Geoghegan served for seven years on the City of Langford planning and zoning committee. He also worked at the BC legislature as a provincial ministerial assistant during the 1991-1996 government of NDP premier Mike Harcourt, and now for over 20 years has been a government relations consultant (lobbyist).
A few weeks ago he took a hiatus from his ‘Monday Morning Mike’ radio show on CFAX. Michael Geoghegan is running for mayor in the City of Victoria.
Times Colonist: Consultant Mike Geoghegan makes bid for Victoria mayoralty
by Richard Watts
Political consultant Michael Geoghegan announced Wednesday that he’s running for mayor of Victoria, with a First Nations leader, three shipyard unionists and the sculptor of the recently removed statue of John A. Macdonald lending support.
Geoghegan said he wants to end bureaucratic red tape and stop the not-in-my-backyard attitudes that are stalling the creation of more affordable housing in Victoria.
“This is a watershed election,” he told about 30 people gathered on the legislature grounds. “We are sleepwalking into a dystopia where only the very wealthy and the very poor will live.”
Alongside Geoghegan was Russ Chipps, chief councillor of the Beecher Bay First Nation, who credited Geoghegan for helping his people negotiate land swaps with neighbouring municipalities Langford and Metchosin.
Representatives of three shipyard workers’ unions — sheet metal workers, electricians and plumbers/pipe fitters — were also at the announcement voicing support.
Phil Venoit, business manager of the IBEW Local 230 representing electrical workers, said Geoghegan was instrumental in bringing federal shipyard work to B.C., building vessels for the Canadian Coast Guard when Eastern shipyards wanted the contract.
Also there was sculptor John Dann, creator of the 36-year-old statue of John A. Macdonald, which was removed Aug. 11 from the entrance to Victoria City Hall, two days after council voted 7-1 in favour. Coun. Geoff Young was the lone dissenter.
The statue was removed as part of a Victoria effort at reconciliation with First Nations. Macdonald, Canada’s first prime minister, is said to have been instrumental in policies that harmed First Nations, including the imposition of residential schools.
Dann said if he thought his statue was an offence to First Nations, he would have demanded its removal himself. The decision and quickfire removal so angered him he considered running himself, he said.
Instead, Dann said he is endorsing Geoghegan, who condemned Mayor Lisa Helps for the statue’s removal.
“We don’t need a mayor who would rather tear down statues than promote the building of housing for the poor and middle class,” Geoghegan said.

◆ TASK 1
In the article about Michael Geoghegan's bid for Victoria mayor, which councillor cast the only vote against removing the John A. Macdonald statue?
◆ TASK 2
Resume the article about Michael Geoghegan's run for Victoria mayor, picking up right after its final sentence.

◆ MATERIAL PROVIDED
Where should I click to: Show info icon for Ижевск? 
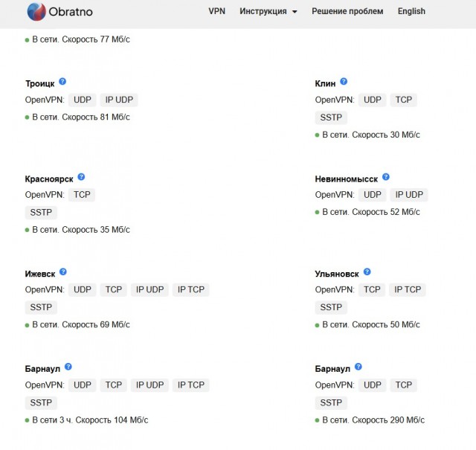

◆ FINAL RESULT 1
Coun. Geoff Young

◆ FINAL RESULT 2
He announced his candidacy from a rose garden on the grounds of the legislature. A legislature official said Geoghegan filled out a form requesting a “public use of grounds” and was granted permission.
Geoghegan, 52, entered politics as a provincial ministerial assistant during the 1991-1996 government of NDP premier Mike Harcourt.
Since then he was worked as an analyst and consultant.
Geoghegan lives mostly in Saanich, where he has a condominium. He also owns a home in Victoria.
This is his second run at municipal politics. Last year, Geoghegan lost in the Saanich byelection to fill the space vacated after Coun. Vic Derman died.
At Wednesday’s announcement, Geoghegan said he isn’t running in Saanich because that municipality already has enough good candidates.
Geoghegan is one of nine candidates running for mayor of Victoria in the Oct. 20 municipal election. The others are Gary Beyer, Rob Duncan, Stephen Hammond, Lisa Helps, Sein Leitenberg, Ryan Moen, Bruce McGuigan and Chris Zmuda.
For more information, including links to the candidates’ websites, go to timescolonist.com/elections .
The latest entrant in the race to unseat Lisa Helps as mayor of Victoria in the Oct. 20 civic election is a lobbyist who wants to push the pause button on bike lanes, but press fast forward on affordable housing.
Michael Geoghegan, 52, will announce his campaign on Sept. 5 in the shadow of the Parliament Buildings, where he came to work as a ministerial aide in the Mike Harcourt NDP government in the early 1990s. Since 1996, Geoghegan has lobbied municipal, provincial and the federal officials on behalf of a variety of clients, including the Council of Construction Trades Associations, Electrical Contractors Association of B.C., and Mortgage Brokers Association of B.C. He was asked why the public should trust a lobbyist to run city hall.
“If you want to build more housing you pretty much need to vote for the guy who has got the connections to the housing sector to deliver that. For the rest of them it’s just a talking point, it’s not reality,” Geoghegan told theBreaker.
“You can bet I will be using all those connections with one clear objective: increase the supply of affordable and low income housing. It’s not about me giving favours to X, Y and Z, it’s how can I increase the inventory.”
Geoghegan said that, if elected, he would quit his lobbying business and be a full-time mayor. He is open to the concept of a municipal lobbyist registry, like the ones that he applied to federally and provincially.
“Everyone is going to be treated with fairness, my number one loyalty is to the young couple who is looking for somewhere to live to raise a family, my loyalty is to the working person who can’t afford a place to live and needs a place to rent. That’s my number one loyalty.”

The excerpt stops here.